Mary Schapiro: The woman who ‘saved the SEC’
Mary Schapiro, chair of the Securities and Exchange Commission, announced that she will leave her position. Schapiro took her post at the SEC just after the financial crisis and is credited with helping to craft reforms to prevent future economic disasters.
The head of the government’s financial regulation agency is stepping down next month.
Mary Schapiro, chair of the Securities and Exchange Commission, announced today that she will leave her position after almost four years of service. Schapiro was one of several high ranking bureaucrats widely expected to leave ahead of President Barack Obama’s second term.
In early 2009, Schapiro became the first woman SEC chair. She’s been central not only in pursuing those who contributed to the financial crisis, but also in crafting regulations to prevent the next one.

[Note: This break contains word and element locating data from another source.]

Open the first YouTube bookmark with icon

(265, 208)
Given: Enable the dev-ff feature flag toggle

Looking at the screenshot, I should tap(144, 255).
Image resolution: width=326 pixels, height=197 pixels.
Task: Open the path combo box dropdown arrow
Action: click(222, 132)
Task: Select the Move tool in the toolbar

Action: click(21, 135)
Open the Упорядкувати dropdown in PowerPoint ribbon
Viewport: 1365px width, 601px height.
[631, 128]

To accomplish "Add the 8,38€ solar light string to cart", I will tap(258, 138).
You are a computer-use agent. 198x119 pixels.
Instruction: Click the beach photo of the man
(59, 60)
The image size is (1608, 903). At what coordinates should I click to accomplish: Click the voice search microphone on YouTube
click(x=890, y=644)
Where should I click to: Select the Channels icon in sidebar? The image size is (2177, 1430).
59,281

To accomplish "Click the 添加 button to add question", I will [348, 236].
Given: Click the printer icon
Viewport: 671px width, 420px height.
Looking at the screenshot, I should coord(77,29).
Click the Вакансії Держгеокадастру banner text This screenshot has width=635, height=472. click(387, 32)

According to Jim Angel, a finance professor at Georgetown, Schapiro had a unique knowledge of the bureaucratic system and of politics.
“When Mary Schapiro arrived as chairman of the SEC, the agency was in the dog house. They had flubbed Madoff, they had flubbed the financial crisis. The SEC was on chopping block,” says Jim Angel, a finance professor at Georgetown.
But, Angel says, Schapiro was able to utilize her political talent and system know-how to regain the trust of Congress, save the SEC, and secure its reputation and funding.